Researchers have developed an intracortical brain-computer interface (BCI) that could someday help paralyzed patients control devices such as wheelchairs and prostheses. They tested the technology in macaque monkeys and published the results in Science Advances.
Monkeys completed a series of tasks in a 3D virtual reality. Credit: Saussus et al., Science Advances 2026
The BCI system drew on neural signals from three regions of the macaque brain: the primary motor cortex and the dorsal and ventral premotor cortices, enabling more precise and flexible decoding of real-time 3D movements, marking an improvement over previous BCI systems.
The study used a complex 3D virtual reality environment with stereoscopic vision, featuring simulations of increasing complexity and unpredictability that mimicked real-life scenarios. The monkeys sat in a chair with their heads fixed and arms restrained, viewing a high-refresh-rate 3D screen. They wore shutter glasses synchronized with the display for stereoscopic vision, while infrared eye-tracking monitored their gaze at 500 Hz.

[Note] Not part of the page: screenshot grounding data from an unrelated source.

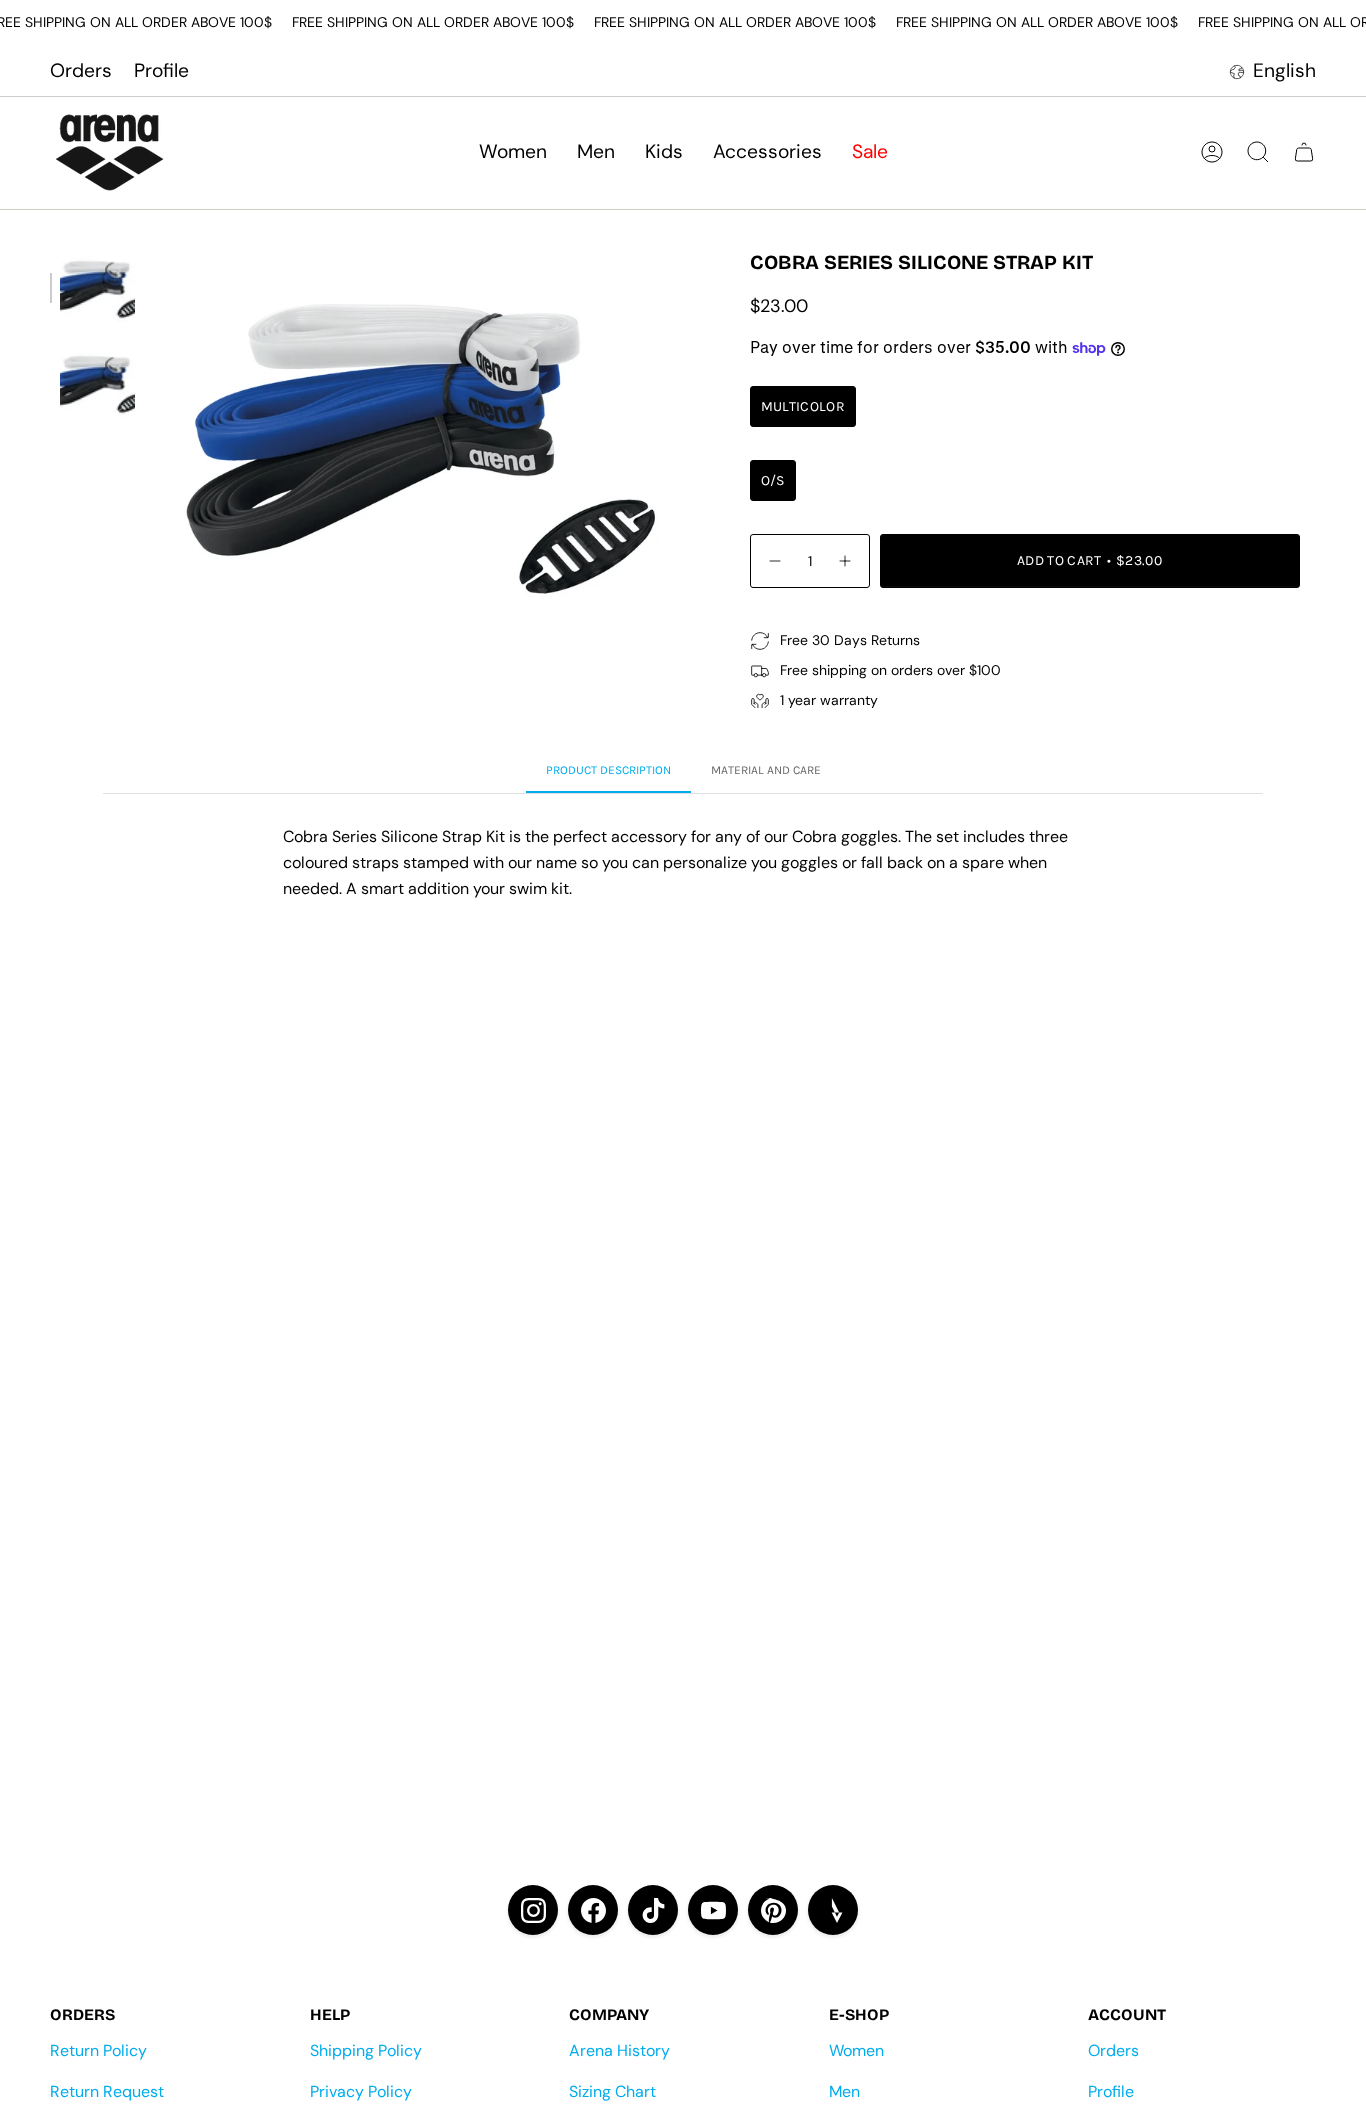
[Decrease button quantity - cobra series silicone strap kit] (774, 560)
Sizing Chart (612, 2091)
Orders (81, 70)
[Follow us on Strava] (833, 1910)
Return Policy (98, 2050)
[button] (513, 152)
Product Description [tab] (608, 770)
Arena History (619, 2050)
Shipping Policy (366, 2050)
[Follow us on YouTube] (713, 1910)
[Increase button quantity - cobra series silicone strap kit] (846, 560)
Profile (161, 70)
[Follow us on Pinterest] (773, 1910)
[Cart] (1304, 152)
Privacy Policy (361, 2091)
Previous (155, 441)
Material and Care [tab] (766, 770)
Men (844, 2091)
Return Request (107, 2091)
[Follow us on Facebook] (593, 1910)
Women (856, 2050)
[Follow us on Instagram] (533, 1910)
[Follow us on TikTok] (653, 1910)
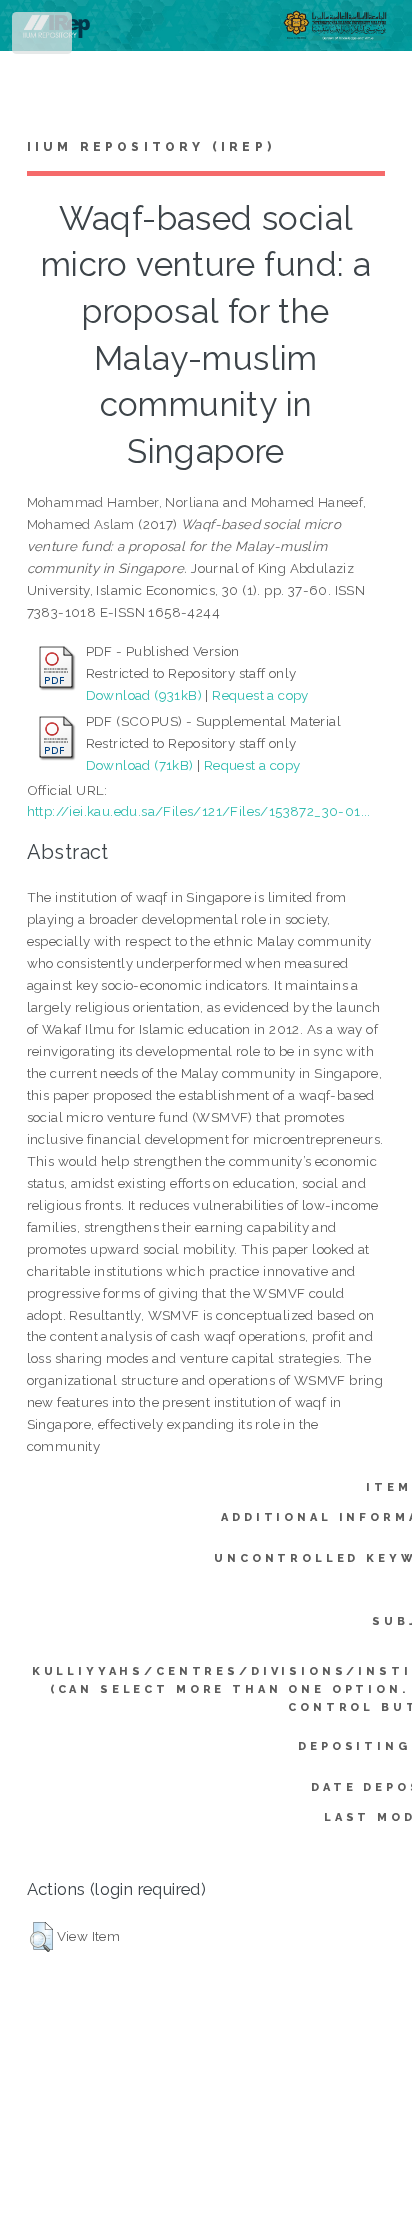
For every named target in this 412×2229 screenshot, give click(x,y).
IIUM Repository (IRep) (151, 147)
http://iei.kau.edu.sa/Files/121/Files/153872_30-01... (199, 811)
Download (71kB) (140, 765)
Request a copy (260, 695)
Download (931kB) (144, 695)
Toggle (43, 37)
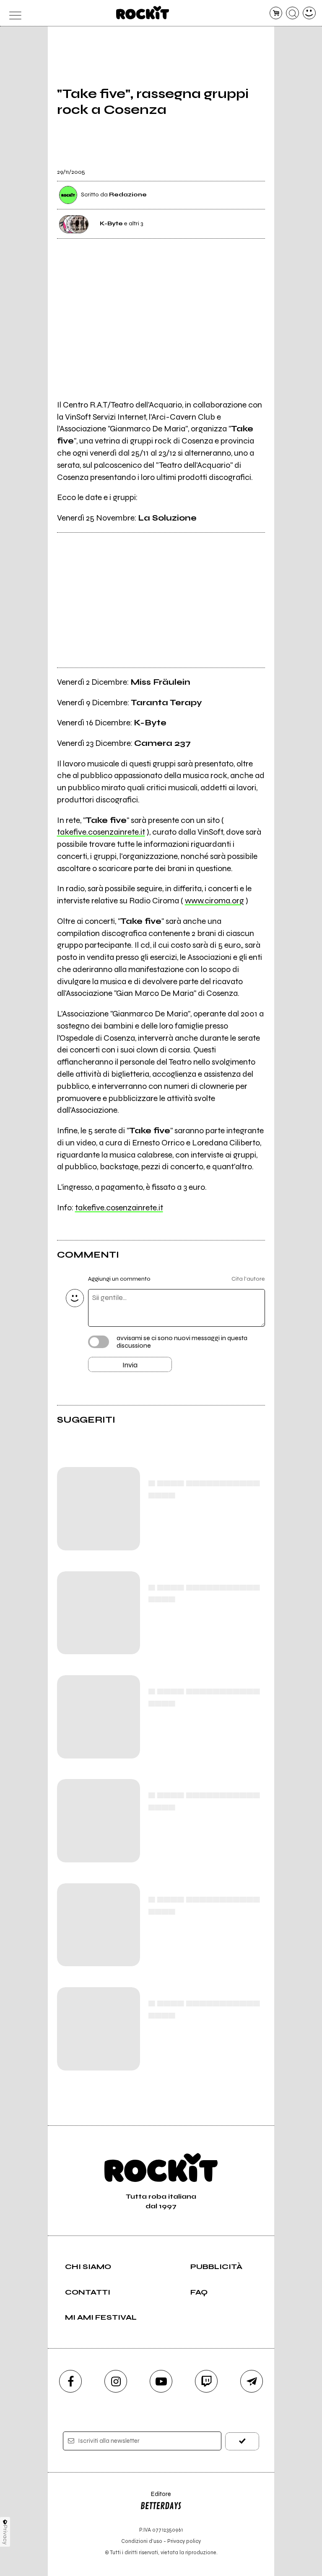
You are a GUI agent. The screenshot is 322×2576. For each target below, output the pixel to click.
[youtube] (161, 2381)
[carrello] (276, 13)
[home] (142, 12)
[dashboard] (309, 13)
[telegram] (251, 2381)
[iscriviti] (242, 2441)
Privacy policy (184, 2541)
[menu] (12, 13)
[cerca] (292, 13)
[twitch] (206, 2381)
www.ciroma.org (214, 900)
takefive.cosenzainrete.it (101, 832)
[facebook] (70, 2381)
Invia (130, 1364)
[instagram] (115, 2381)
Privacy (5, 2535)
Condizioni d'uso (141, 2541)
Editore (155, 2498)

Beyond the primary motor cortex
The researchers implanted three rhesus macaque monkeys with Utah arrays, grids of tiny electrodes, in three distinct motor brain regions: the primary motor cortex (M1), the dorsal premotor cortex (PMd) and the ventral premotor cortex (PMv). Most prior BCIs have relied on the primary motor cortex alone. This decreases the quality of data as many regions beyond the primary motor cortex contribute unique motor outputs with movement-related information that is absent or difficult to resolve from M1 activity alone.
The researchers attempted to solve this problem by recording from two additional brain regions. The study found that PMv and PMd consistently outperformed M1 across tasks and monkeys. The combination of PMv and PMd often matched or even exceeded the “All” condition (balanced input from all three areas), suggesting a synergistic premotor contribution and underscoring M1’s limited independent contribution when premotor signals are available.
A companion study confirmed that PMv activity alone can support online cursor control at performance levels comparable to M1 or PMd. Input from this area may make it easier for patients to control a BCI because its cortical activity reflects high-level motor planning commands rather than the low-level execution signals in M1.
Additionally, in cases where the M1 is damaged, after a stroke, or in patients with ALS, it is important to be able to use activity from other cortical areas for BCI control.
Training through observation
In all tasks, the decoder was trained using data obtained during passive observation of movements in the VR environment. The monkey watches a movement on screen and the brain’s neural response to the observation was used to calibrate the decoder. This is crucial for paralyzed patients who can’t perform movements to train the system.
The BCI translated neural activity from the three motor cortical areas into real-time 3D velocities. The monkeys’ brain signals were continuously decoded into directional movement commands for a sphere or avatar in the VR environment.
The system operates in a closed-loop without retraining the decoder during online use, relying on the user’s own neural plasticity and the decoder’s robust generalization. The monkeys’ brains adapted to control the system, rather than the system constantly recalibrating to the brain.
The researchers designed five tasks to validate the system’s effectiveness, progressively testing whether the BCI could handle dynamic, unpredictable scenarios like obstacle avoidance.
The setup used a dynamic camera tracking system in a realistic, immersive 3D VR environment, allowing continuous navigation and obstacle avoidance that mimicked real-world scenarios. The stereoscopic 3D display gave the monkeys genuine depth perception, an important improvement beyond 2D screens used in previous studies.
The BCI was specifically designed to be suitable for paralyzed patients. It requires only a brief passive fixation with no overt movements and operates in closed-loop without decoder retraining. The combination of passive calibration and self-adapting control marks a step towards BCIs in the real-world.